Broncos in no hurry to let Marshall go | VailDaily.com

Broncos in no hurry to let Marshall go

Mike Klis
The Denver Post
Denver, CO Colorado

DENVER, CO Colorado –Brandon Marshall can huff and he can puff. But can he blow his way through the Broncos’ control and follow Jay Cutler out the Dove Valley doors?

There are no indications the Broncos will treat the holdout of Marshall, a wide receiver who wants more money, as they did Cutler, a quarterback who refused to play for new head coach Josh McDaniels.

Marshall is dissatisfied with his contract, which is to end after he draws a $2.198 million salary this year. To further demonstrate his position, Marshall skipped three weeks of the team’s “voluntary” passing camp, then all three mandatory minicamp sessions last weekend.

Following the mandatory session Friday morning, Marshall was granted a private audience with Broncos owner Pat Bowlen.

Extras

* Browse a slide show of images from Brandon Marshall’s career.

* Browse a video of other Broncos players at minicamp reflecting on Brandon Marshall’s absence.

Marshall carried packed boxes to his car following his meeting before driving away without comment.
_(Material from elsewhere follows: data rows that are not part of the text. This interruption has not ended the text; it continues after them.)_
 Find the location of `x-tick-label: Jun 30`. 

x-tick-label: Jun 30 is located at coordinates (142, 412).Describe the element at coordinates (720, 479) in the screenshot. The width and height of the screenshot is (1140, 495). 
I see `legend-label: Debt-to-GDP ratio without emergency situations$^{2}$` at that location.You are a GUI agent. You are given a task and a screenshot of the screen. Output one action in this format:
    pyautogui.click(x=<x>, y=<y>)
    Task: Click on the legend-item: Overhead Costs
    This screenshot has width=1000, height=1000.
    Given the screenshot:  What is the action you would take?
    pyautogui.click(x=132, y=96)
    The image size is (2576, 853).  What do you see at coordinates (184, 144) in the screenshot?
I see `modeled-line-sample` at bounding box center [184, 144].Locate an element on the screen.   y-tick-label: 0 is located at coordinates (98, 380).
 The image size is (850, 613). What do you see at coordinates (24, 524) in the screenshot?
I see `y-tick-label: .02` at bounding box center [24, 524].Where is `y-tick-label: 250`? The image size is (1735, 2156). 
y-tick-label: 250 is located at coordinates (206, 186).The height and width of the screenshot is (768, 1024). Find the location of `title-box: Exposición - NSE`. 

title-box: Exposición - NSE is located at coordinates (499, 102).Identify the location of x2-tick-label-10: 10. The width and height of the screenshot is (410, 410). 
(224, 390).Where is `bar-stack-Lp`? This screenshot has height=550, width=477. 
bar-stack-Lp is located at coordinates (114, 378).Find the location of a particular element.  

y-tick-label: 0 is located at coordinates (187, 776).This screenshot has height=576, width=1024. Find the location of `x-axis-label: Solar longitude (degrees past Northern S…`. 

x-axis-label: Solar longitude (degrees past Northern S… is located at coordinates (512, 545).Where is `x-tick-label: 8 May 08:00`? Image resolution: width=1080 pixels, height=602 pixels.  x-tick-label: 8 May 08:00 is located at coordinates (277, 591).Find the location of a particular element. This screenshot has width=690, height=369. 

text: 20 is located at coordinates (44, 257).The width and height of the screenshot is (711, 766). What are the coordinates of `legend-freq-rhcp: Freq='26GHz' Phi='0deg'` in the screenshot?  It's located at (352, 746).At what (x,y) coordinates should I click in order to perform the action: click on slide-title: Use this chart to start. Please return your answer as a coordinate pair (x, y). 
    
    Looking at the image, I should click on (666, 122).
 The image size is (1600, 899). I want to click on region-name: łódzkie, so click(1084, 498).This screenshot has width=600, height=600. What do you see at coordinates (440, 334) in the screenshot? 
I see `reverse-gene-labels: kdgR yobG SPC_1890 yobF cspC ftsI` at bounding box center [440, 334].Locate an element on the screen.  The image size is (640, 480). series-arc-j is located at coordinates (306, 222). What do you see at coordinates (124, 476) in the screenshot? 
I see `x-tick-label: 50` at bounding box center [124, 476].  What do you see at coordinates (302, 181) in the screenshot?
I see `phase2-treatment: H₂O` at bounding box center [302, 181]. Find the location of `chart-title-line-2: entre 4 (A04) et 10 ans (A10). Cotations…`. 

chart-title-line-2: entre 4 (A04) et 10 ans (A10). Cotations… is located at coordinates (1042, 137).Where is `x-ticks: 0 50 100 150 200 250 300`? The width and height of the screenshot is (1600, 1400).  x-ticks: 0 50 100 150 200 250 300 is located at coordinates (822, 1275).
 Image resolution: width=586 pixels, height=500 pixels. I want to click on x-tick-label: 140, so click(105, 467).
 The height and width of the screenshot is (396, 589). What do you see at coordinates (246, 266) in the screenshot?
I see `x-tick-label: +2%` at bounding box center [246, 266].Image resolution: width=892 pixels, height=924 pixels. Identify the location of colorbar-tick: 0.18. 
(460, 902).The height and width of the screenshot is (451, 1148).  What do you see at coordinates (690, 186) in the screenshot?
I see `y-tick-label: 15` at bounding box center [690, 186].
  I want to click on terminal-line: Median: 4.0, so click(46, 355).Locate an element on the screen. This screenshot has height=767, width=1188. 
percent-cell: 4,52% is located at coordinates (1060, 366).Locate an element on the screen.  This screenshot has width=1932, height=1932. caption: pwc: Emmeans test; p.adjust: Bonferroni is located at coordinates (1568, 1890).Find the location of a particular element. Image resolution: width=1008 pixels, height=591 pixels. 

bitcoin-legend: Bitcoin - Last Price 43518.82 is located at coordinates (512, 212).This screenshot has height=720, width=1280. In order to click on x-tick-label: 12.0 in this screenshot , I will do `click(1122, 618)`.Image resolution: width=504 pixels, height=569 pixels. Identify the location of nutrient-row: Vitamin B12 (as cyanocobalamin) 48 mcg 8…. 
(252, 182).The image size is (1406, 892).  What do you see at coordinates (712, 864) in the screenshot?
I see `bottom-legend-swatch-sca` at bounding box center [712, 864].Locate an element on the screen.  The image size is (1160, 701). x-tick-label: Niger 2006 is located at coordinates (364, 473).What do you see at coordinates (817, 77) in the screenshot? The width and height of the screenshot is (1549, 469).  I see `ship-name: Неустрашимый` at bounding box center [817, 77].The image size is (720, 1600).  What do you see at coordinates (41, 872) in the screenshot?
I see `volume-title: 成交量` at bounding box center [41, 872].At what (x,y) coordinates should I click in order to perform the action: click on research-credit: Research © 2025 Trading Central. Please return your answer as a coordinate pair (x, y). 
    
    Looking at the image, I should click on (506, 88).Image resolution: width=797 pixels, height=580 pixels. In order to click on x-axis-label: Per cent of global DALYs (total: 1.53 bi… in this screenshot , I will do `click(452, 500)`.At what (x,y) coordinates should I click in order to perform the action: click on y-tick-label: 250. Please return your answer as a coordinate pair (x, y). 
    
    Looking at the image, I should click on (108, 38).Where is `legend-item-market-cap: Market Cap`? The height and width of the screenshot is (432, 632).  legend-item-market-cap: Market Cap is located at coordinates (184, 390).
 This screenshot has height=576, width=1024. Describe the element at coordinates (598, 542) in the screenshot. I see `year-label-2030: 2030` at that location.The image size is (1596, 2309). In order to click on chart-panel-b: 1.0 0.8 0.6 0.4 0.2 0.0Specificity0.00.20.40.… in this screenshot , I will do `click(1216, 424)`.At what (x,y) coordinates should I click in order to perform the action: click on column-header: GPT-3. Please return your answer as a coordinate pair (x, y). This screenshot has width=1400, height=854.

A KOA radio report Monday said Marshall told Bowlen, “I think I’d like to be traded.”

Think? Did he or did he not demand to be traded?

“I think that would be putting it too strong,” said an NFL source with knowledge of the situation.

By skipping the mandatory minicamp, the Broncos have the right to dock their receiver $35,329 in fines and seek repayment of the signing bonus he received in 2006. Marshall would face additional fines if his holdout continues into training camp, and he would have to repay another $78,750 of his signing bonus if he holds out through Aug. 12.

Perhaps more significant, Marshall could risk forfeiting his fourth season of service – which in turn would put him another year away from un-restricted free agency – if he doesn’t report by Aug. 12.

A case can be made Marshall is underpaid. Then again, Marshall could consider those penalties walking-around money compared with general parameters of a contract he may be seeking. The league had 26 receivers who made at least $5 million in salary and prorated bonuses in 2008. Marshall had 206 catches the past two seasons, second only to Wes Welker’s 223.

As much as salary, Marshall wants a long-term deal knowing the Broncos could keep him on a one-year deal as a restricted free agent next year, and as a franchised unrestricted free agent in 2011 and 2012.

The Broncos appear intent on waiting Marshall out. Trading him would seem to be a dicey option. For starters, several other disgruntled NFL receivers who have more proven track records – Arizona’s Anquan Boldin, Cincinnati’s Chad Johnson and Green Bay’s Donald Driver – have let it be known they are unhappy with their contracts. All are still with their respective teams.

Then there’s Plaxico Burress, who in five fewer games than Marshall the past two seasons, has caught three more touchdown passes (16 to 13). Burress accidentally shot himself in the thigh last season, an incident that led to still-pending charges and his release from the Giants. He remains unsigned.

Marshall has a lengthy legal rap sheet, including a misdemeanor battery charge that is pending in an Atlanta court. He is recovering from an injured hip that wasn’t surgically repaired until April 1.

Kennard McGuire, Marshall’s agent, said Sunday he has been having ongoing dialogue with McDaniels.